针对传统PID轨压控制技术参数整定繁琐、时间成本较高等问题,提出基于NI PXI的智能PID参数自整定技术。利用NI PXI现场可编程、数据高速传输、并行处理的特点,通过改进的分级BP神经网络进行PID参数自整定。在无需进行大量标定实验的前提下,完成轨压控制,降低时间成本。实验结果表明:该方案在自行设计的高压共轨系统上较好地实现了轨压控制,稳态轨压实验与连续喷油实验的控制效果与成熟的基于MAP图的PID技术差异不大,2种技术稳态轨压实验最大偏差为2.1 MPa,连续喷油实验最大偏差为2 MPa;改进的分级BP-PID技术的响应速度较快,低轨压响应速度为0.424 s,而基于MAP图的PID技术响应速度为2.815 s。基于NI PXI的轨压智能控制降低实验时间成本,保证了良好的轨压控制效果,轨压控制的响应速度较快。
Aiming at the characteristics of cumbersome tuning work and high time cost of traditional PID rail pressure control technical parameters and so on, the intelligent PID parameter self-tuning technology based on NI PXI was studied in this paper. Utilizing the characteristics of NI PXI field programmable, high-speed data transmission and parallel processing, PID parameter self-tuning was carried out through the improved hierarchical BP neural network, and the rail pressure control was completed without a large number of calibration experiments that reducing time cost. The experimental results showed that the scheme achieved a good rail pressure control on the self-designed high-pressure common rail system. The control effect of the steady-state rail pressure experiment and the continuous fuel injection experiment were not much different from that of the mature MAP-based PID technology.
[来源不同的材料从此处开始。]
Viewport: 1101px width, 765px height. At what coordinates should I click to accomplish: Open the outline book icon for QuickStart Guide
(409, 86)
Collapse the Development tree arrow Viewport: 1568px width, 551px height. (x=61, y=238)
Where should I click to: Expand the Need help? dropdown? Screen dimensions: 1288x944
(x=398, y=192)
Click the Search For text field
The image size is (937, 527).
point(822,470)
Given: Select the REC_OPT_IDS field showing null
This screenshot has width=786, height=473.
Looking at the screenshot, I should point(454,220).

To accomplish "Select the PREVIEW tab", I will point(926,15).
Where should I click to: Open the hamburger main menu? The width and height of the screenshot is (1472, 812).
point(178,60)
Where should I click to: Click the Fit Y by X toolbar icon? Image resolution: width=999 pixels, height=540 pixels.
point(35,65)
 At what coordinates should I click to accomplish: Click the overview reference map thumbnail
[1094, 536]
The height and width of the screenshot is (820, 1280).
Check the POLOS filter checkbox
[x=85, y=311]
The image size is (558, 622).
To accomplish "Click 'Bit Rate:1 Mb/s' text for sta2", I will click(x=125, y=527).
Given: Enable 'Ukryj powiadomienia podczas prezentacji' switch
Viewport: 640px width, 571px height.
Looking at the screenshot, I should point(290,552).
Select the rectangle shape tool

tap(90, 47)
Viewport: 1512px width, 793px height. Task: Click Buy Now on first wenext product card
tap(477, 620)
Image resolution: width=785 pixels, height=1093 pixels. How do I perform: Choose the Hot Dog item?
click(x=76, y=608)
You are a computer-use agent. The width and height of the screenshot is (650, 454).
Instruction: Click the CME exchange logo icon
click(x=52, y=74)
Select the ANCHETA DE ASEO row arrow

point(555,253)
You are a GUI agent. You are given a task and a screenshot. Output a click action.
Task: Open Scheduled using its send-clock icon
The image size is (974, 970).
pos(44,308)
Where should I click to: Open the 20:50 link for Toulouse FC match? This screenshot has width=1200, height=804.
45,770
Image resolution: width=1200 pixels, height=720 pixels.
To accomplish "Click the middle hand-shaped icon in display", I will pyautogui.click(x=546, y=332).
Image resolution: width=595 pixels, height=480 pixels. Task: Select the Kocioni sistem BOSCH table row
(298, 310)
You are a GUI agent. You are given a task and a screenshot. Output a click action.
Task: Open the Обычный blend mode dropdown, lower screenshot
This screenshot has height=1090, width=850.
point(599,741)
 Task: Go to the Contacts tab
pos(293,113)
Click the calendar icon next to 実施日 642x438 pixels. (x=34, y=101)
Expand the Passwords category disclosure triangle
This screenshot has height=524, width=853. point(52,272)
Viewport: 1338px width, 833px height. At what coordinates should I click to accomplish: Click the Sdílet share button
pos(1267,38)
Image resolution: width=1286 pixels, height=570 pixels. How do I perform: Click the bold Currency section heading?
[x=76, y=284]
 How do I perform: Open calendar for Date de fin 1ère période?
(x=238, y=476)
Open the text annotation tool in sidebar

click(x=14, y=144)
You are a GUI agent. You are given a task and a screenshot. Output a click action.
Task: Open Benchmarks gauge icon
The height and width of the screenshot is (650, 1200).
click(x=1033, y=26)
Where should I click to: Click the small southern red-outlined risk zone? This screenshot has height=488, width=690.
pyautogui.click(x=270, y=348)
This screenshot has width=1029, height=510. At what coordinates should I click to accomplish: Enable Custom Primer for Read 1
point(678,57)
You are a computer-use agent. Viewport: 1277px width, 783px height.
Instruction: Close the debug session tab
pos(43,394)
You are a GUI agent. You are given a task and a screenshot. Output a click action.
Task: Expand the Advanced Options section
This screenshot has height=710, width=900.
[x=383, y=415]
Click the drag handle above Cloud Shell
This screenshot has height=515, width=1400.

The maximum deviation of the steady-state rail pressure experiment of the two technologies was 2.1 MPa and the maximum deviation of the continuous fuel injection experiment was 2 MPa; but the response speed of the improved hierarchical BP-PID technology was fast. The response speed of low rail pressure was 0.424 s while the response speed of MAP-based PID technology was 2.815 s. By means of using rail pressure intelligent control based on NI PXI, the experiment time cost is reduced, rail pressure is controlled well and the response speed of the rail pressure control is fast.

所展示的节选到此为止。